Your goal: Here the answer should be the line with "The width and height of the screenshot is (450, 1000)." and all the lines after it through the end of the listing, each repeated exactly, and no other text.

Task input:
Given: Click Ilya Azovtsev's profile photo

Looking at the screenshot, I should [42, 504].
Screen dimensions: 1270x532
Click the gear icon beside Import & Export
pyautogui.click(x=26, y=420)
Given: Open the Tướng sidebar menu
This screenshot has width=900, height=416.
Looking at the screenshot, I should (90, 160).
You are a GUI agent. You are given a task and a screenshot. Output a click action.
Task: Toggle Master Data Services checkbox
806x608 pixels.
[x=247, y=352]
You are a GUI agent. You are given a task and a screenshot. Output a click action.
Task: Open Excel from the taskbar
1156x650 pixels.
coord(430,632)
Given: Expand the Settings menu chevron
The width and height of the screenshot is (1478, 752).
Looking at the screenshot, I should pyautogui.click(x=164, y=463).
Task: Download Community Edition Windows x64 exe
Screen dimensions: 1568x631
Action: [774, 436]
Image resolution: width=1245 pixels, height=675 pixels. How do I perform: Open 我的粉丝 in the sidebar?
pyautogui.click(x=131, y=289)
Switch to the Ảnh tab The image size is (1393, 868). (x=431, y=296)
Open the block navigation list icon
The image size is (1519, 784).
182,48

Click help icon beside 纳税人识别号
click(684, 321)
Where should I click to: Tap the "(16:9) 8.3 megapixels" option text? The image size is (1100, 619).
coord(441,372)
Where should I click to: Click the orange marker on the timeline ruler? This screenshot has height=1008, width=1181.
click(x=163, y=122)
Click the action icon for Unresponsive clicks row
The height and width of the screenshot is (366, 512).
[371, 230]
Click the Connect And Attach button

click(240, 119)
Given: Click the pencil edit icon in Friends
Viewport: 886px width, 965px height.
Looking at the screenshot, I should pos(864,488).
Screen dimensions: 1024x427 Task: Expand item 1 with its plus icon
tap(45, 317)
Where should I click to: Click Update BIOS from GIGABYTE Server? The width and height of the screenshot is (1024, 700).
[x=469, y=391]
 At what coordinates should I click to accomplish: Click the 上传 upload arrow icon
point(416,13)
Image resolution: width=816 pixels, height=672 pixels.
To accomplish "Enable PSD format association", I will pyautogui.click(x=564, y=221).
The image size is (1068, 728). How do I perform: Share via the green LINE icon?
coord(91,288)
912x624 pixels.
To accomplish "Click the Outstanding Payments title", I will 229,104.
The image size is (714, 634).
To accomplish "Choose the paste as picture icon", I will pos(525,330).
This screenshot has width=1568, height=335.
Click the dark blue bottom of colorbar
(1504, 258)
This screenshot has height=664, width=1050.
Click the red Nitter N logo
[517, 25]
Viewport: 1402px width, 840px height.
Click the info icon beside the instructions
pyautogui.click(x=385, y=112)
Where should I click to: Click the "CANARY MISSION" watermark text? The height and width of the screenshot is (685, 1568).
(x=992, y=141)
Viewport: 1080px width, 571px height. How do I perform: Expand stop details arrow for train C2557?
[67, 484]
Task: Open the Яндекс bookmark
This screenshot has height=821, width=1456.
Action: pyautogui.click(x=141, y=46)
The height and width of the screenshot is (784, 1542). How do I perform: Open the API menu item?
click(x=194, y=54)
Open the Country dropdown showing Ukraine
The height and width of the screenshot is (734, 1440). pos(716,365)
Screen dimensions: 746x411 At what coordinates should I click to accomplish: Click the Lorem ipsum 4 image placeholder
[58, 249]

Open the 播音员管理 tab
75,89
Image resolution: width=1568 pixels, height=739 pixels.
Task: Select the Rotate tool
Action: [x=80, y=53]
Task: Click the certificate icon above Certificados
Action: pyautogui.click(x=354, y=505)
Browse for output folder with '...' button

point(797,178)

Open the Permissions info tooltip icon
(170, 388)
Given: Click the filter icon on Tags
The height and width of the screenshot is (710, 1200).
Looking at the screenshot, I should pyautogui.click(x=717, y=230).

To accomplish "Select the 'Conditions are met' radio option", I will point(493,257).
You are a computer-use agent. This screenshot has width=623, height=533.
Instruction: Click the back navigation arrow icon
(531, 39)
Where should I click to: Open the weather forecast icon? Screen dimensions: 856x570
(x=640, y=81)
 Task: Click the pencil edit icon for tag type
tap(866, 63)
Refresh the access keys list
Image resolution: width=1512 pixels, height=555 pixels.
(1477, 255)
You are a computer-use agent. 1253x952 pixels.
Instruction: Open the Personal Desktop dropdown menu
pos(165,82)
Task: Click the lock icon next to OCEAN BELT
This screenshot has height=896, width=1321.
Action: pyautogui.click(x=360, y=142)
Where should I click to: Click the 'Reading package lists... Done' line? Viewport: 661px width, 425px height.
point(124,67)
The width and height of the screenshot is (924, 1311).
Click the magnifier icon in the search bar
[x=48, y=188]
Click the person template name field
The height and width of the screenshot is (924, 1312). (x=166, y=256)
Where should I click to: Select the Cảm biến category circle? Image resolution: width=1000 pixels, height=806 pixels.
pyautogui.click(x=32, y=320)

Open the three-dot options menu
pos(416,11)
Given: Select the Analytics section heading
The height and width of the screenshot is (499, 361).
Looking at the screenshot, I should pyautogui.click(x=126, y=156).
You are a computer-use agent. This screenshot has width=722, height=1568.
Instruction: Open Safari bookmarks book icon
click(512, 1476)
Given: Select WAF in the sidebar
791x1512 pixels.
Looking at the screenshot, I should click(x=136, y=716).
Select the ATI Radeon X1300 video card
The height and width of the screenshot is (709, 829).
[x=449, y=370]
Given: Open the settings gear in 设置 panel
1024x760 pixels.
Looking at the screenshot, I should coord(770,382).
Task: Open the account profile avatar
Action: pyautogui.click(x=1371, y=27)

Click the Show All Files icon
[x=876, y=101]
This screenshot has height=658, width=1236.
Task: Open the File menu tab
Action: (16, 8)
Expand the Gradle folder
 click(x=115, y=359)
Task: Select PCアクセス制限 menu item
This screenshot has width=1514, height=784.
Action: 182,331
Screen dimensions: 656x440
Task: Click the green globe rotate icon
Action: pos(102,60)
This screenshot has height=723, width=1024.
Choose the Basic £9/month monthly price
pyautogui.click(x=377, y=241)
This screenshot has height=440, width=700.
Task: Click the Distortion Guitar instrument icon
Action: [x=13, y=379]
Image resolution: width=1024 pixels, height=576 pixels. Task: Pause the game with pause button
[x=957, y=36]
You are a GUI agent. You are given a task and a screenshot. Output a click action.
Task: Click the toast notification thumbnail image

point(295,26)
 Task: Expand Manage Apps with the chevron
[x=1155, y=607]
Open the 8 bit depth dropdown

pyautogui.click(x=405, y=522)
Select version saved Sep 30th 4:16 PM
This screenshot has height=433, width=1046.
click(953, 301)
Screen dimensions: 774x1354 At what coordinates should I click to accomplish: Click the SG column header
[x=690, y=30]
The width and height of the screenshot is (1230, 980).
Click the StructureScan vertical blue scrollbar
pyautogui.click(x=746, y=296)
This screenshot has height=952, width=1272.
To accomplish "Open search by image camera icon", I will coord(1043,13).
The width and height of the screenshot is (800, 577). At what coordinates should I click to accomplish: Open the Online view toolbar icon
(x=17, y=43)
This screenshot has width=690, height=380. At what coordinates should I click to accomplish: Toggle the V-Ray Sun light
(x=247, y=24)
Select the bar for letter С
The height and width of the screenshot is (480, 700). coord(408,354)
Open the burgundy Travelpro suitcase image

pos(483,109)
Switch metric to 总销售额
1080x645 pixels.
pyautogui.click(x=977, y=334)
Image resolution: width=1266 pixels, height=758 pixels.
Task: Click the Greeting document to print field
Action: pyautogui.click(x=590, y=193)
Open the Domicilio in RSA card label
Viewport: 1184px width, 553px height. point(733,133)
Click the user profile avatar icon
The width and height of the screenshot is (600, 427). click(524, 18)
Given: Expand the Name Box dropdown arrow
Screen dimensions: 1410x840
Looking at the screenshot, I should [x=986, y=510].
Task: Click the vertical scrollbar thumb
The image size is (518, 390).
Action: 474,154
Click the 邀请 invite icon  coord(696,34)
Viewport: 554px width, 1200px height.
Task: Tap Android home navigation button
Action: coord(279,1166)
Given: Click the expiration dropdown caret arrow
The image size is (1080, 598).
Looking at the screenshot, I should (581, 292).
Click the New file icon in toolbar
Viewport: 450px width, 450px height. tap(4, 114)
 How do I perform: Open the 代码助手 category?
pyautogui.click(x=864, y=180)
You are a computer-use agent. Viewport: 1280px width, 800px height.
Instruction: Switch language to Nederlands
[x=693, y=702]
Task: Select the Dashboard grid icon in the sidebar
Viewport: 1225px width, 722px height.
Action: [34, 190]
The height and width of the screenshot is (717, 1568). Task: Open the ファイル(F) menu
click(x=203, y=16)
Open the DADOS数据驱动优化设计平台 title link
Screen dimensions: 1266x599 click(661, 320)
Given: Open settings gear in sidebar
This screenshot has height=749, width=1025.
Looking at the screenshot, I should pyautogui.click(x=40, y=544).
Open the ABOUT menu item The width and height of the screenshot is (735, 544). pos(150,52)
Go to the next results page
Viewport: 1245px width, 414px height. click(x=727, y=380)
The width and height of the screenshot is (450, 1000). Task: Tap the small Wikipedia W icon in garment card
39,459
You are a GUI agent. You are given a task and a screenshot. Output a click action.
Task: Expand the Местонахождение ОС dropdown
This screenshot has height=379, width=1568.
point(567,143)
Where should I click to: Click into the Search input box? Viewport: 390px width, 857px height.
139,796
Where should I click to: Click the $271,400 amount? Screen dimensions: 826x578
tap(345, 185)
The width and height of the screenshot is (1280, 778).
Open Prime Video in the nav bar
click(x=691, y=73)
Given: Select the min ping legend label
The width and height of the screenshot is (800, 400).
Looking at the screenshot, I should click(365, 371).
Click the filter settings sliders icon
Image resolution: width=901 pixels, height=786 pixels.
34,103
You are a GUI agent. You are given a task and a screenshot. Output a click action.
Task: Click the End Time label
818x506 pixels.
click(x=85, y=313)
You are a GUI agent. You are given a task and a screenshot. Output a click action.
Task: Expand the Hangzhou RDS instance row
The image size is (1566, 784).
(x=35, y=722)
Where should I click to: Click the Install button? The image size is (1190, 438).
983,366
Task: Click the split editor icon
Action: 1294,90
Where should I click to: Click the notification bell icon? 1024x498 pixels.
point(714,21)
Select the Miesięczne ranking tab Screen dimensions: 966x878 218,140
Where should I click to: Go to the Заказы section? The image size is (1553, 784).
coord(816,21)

Answer space:
The width and height of the screenshot is (450, 1000). Task: Tap the small Wikipedia W icon in garment card
39,459
You are a GUI agent. You are given a task and a screenshot. Output a click action.
Task: Expand the Местонахождение ОС dropdown
This screenshot has height=379, width=1568.
point(567,143)
Where should I click to: Click into the Search input box? Viewport: 390px width, 857px height.
139,796
Where should I click to: Click the $271,400 amount? Screen dimensions: 826x578
tap(345, 185)
The width and height of the screenshot is (1280, 778).
Open Prime Video in the nav bar
click(x=691, y=73)
Given: Select the min ping legend label
The width and height of the screenshot is (800, 400).
Looking at the screenshot, I should click(365, 371).
Click the filter settings sliders icon
Image resolution: width=901 pixels, height=786 pixels.
34,103
You are a GUI agent. You are given a task and a screenshot. Output a click action.
Task: Click the End Time label
818x506 pixels.
click(x=85, y=313)
You are a GUI agent. You are given a task and a screenshot. Output a click action.
Task: Expand the Hangzhou RDS instance row
The image size is (1566, 784).
(x=35, y=722)
Where should I click to: Click the Install button? The image size is (1190, 438).
983,366
Task: Click the split editor icon
Action: 1294,90
Where should I click to: Click the notification bell icon? 1024x498 pixels.
point(714,21)
Select the Miesięczne ranking tab Screen dimensions: 966x878 218,140
Where should I click to: Go to the Заказы section? The image size is (1553, 784).
coord(816,21)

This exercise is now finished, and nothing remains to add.